Неудачи комплексного  лечения пострадавших с СДС закладываются на ранних этапах оказания помощи.  Принципиальные недостатки, значительно осложняющие проведение лечебных мероприятий, могут быть сведены к следующим:

- нарушение  правил высвобождения пострадавших из=под завалов, к  которым следует отнести такой важный момент как бинтование эластическим бинтом поврежденной конечности от корня к периферии или  применение пневматических транспортных шин,  даже без повреждения скелета;

- необоснованное выполнение ампутаций в ранние сроки СДС;

- проведение хирургических вмешательств в виде надсечек кожи,  лампасных разрезов на конечности и фасциотомий при исходной сохранной целостности кожных покровов.

Действительно, конечность,   утратившая   жизнеспообность, подлежит ампутации в неотложном порядке. Тогда как поврежденная конечность,  ставшая причиной ОПН,  но сохранившая жизнеспособность,  не требует ампутации, так как такая операция не предупреждает проявления синдрома,  но  резко  отягощает  состояяяние пострадавшего.  Не следует спешить с ампутацией,  когда выражен местный отек и отсуствуют все виды чувствительности,  но сохранена пульсация периферических артерий.  Необходимость ампутации такой конечности может определяться только вторичными  осложнениями,  например,  сепсисом, как последня мера в ряду возможных методов воздействия на хирургическую инфекцию.

Большие объемы  жидкости,  утекающей в поврежденную конечность, увеличивают объем  травмированных  мышц,  заключенных  в фасциальные футляры,  несомненно создают угрозу вторичного ишемического повреждения вследствие сдавления питающих их сосудов.

Тем не менее даже подкожныя фасциотомия сопряжена с  опасностью интенсивной экссудации,  инфицирования,  раневого  истощения  и сепсиса.

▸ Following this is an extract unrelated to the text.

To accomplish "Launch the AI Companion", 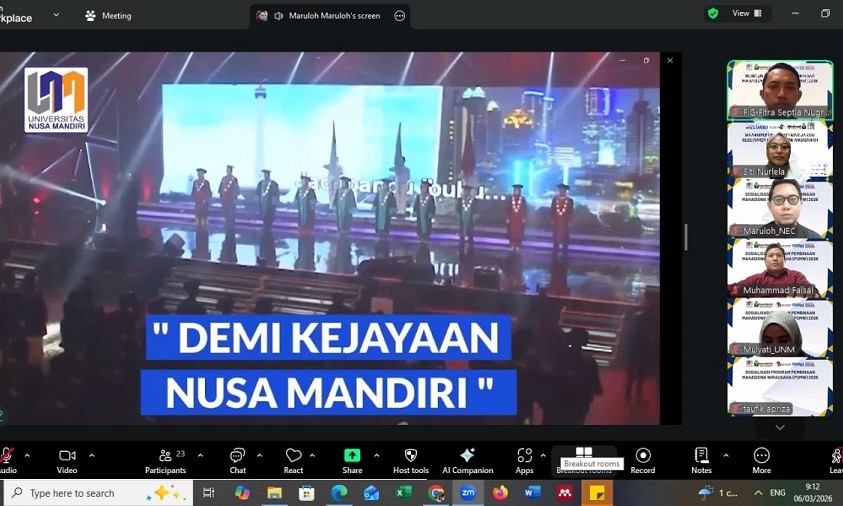I will (x=467, y=460).
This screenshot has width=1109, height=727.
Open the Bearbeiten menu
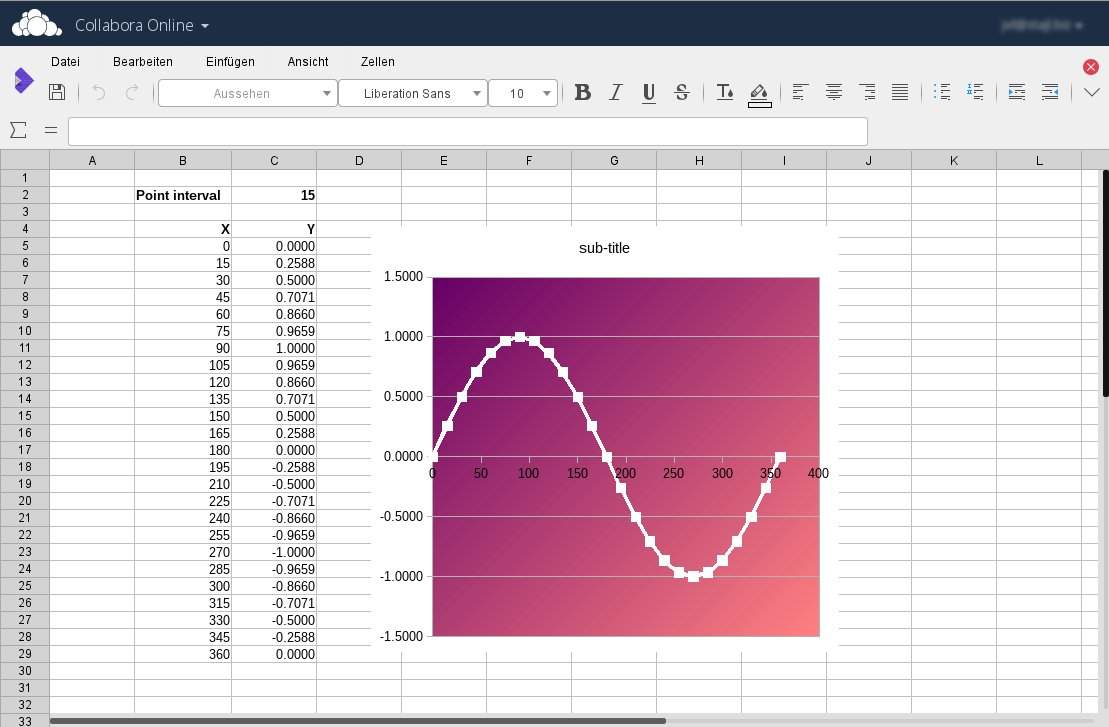143,62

Для решения об операции  неврологические  расстройства не могут служить ориентиром для показания к такой операции: необходима дополнительная информация  в  виде  прямого  измерения давления в  подфасциальном  пространстве  с помощью специальных канюль или катетеров.

Сделует помнить,  что нарушение целостности кожного покрова при  нахождении пациента в неспециализированном отделении интенсивной терапии сопровождаются тяжелыми  гнойно=септическими  осложнениями как в раннем,  так и особенно в промежуточном декомпрессионном периоде СДР.  Это значительно  затрудняет  проведение диализно=фильтрационных методов детоксикации и аппаратного плазмафереза. Такие обстоятельства особенно четко  проявляются  при

СПС.

Признавая важность своевременной хирургической детоксикации в виде обработки тканей, поврежденных в результате длительного  раздавливания,  ведущие специалисты нашей страны (Шиманко

И.И., Мусселиус С.Г.  Печеночно-почечная недостаточность, 1993,

С.197) полагают, что проведение лампасных разрезов при синдроме позиционного  сдавления  абсолютно  противопоказано,  во всяком случае в раннем посткомпрессионном периоде: уменьшения местного отека поврежденной конечности можно добиться более консервативными, в том числе эфферентными методами.

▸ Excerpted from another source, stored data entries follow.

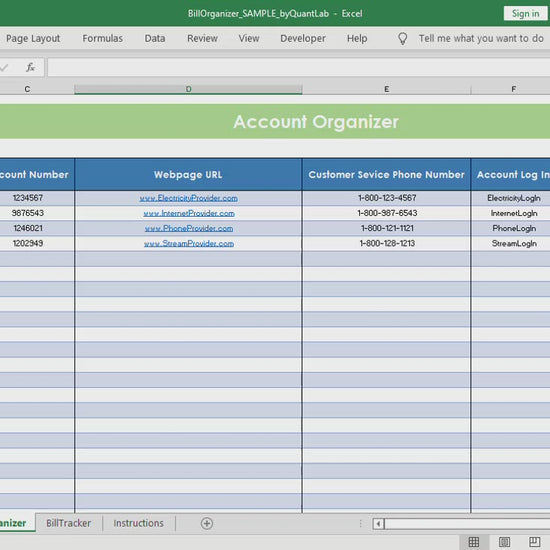This screenshot has height=550, width=550.
Task: Select column D header
Action: point(188,89)
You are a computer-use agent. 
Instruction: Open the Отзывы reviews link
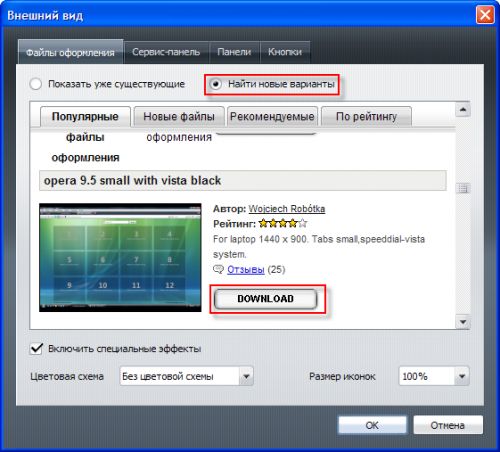[x=246, y=269]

Альтернативное решение, которое нередко считается традиционным, а именно подкожная фасциотомия, также опасно быстрым инфицированием нанесенных хирургом ран и присоединением микробного фактора ЭнИ.  Это ведет к прогрессированию  некроза  в  зоне повреждения и развитию генерализованной высокоинвазивной инфекции.  Такая тактика сводит на нет достигнутый первичный  эффект активной  детоксикации и делает все последующие предельные напряжения реаниматологов бесперспективными. Если используют антибиотики, то предпочтение отдают тем, которые в знаительной мере выделяются с желчью,  а не с почками (роцефин,  цефобид). Среди жертв Спитакского землетрясения в 15%  ран встречались неклостридиальные анаэробы и это заставляет включать в состав программы антибиотикопрофилактики противобактероидные препараты. В тоже время следует помнить,  что никакие антибиотики не обеспечат защиту от раневой инфекции, пока остаются неудаленными некротизированными ткани в зоне раздавливания.

При оптимальной программе лечения таких пострадавших функция почек восстанавливается через 5-38 дней после  повреждения.

Инвалидность у больных наступает в основном после ампутаций конечностей как  последствие  тяжелой   хирургической   инфекции, вследствие обширной атрофии мышц, периферических параличей. Рациональное применение  эфферентной терапии при СПС дает у большинства пациентов практически полную реституцию.